Healthcare staffing software vendor Hallmark has integrated acute care labor marketplace CareRev into its platform, expanding the pool of local gig workers immediately available to Hallmark’s hospital and health system customers.
Hallmark says more than 85 healthcare organizations are currently using its Einstein II platform, which allows managers to review and assign in-house staff before turning to a built-in vendor management solution.
With the new integration, the vendor management solution will, when necessary, allow users to tap CareRev’s on-demand network of more than 40,000 per diem nurses.
These local clinicians accept the assignments through CareRev’s worker-facing app, which includes shift listings from hundreds of hospitals and health systems across the country.
“With CareRev now fully integrated into the Einstein II platform, health systems can take a more strategic, tiered approach to staffing—activating internal float pools first, accessing local per diem professionals next, and engaging contract labor when necessary,” Brandon Chamberland, Hallmark’s chief strategy and partnerships officer, told Fierce Healthcare. “What sets this apart is the seamless interoperability between platforms: orders flow automatically, allowing clinicians to accept shifts without manual intervention, giving nurse leaders the ability to respond in real time while offering clinicians the kind of flexible opportunities that drive recruitment and retention.”
At a time when clinical staffing is challenging provider organizations’ operations and finances, the integration offers a workflow-friendly window into a local workforce hospitals and health systems may have previously lacked, CareRev CEO Brandon Atkinson said. Turning to local, shift-by-shift agreements first also helps these organizations avoid some of the constraints imposed by travel workers’ contracts, he added.
“The on-demand workforce model brings needed agility to hospital staffing strategies while offering nurses who are craving flexibility the option to gain more autonomy over their schedules,” Atkinson told Fierce Healthcare. “When internal resources aren’t enough to meet patient demand, the talent pool of highly-qualified, per diem professionals can fill gaps in staff and allow hospitals to continue to provide quality care.”

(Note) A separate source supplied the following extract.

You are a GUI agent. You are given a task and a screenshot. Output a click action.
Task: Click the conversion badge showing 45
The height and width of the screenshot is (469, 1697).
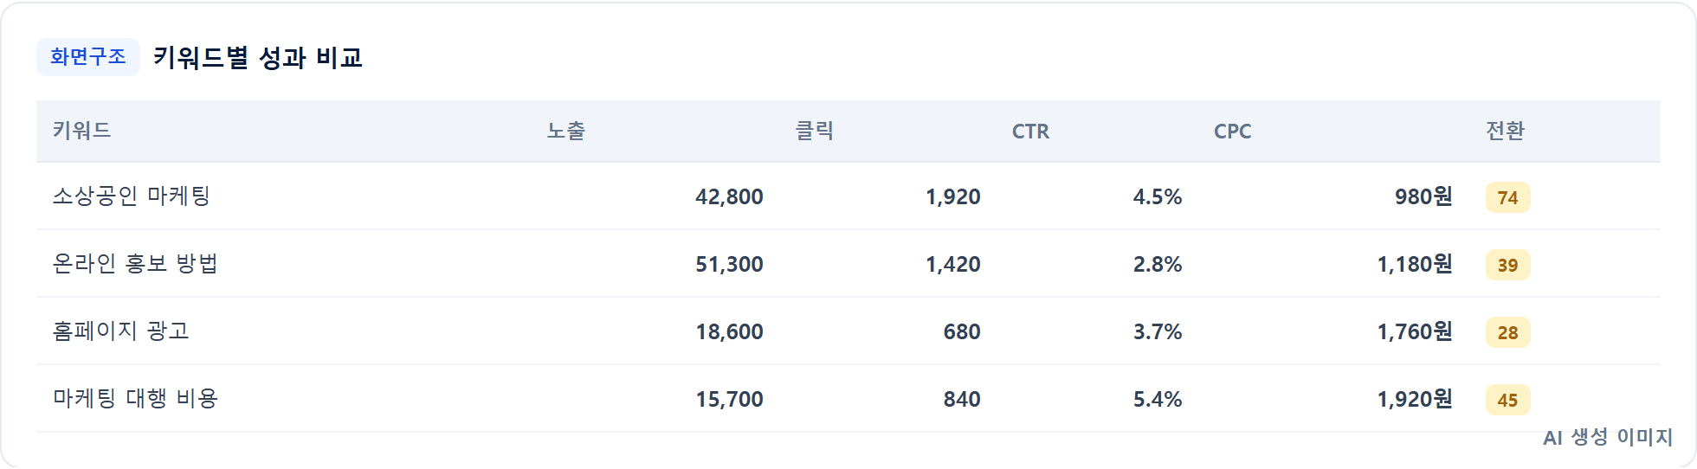(x=1507, y=400)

Hallmark, citing a 2025 survey it conducted among more than 1,200 healthcare provider leaders, underscored workers’ widespread interest in more flexible scheduling as an answer to burnout issues faced across the industry. It also pointed to responses from a majority of responders citing tech limitations as a key barrier to their use of per diem roles.
“The integration directly addresses those limitations, empowering hospitals to tap into the flexible workforce while keeping staffing efficient and cost-effective,” Hallmark said in its announcement.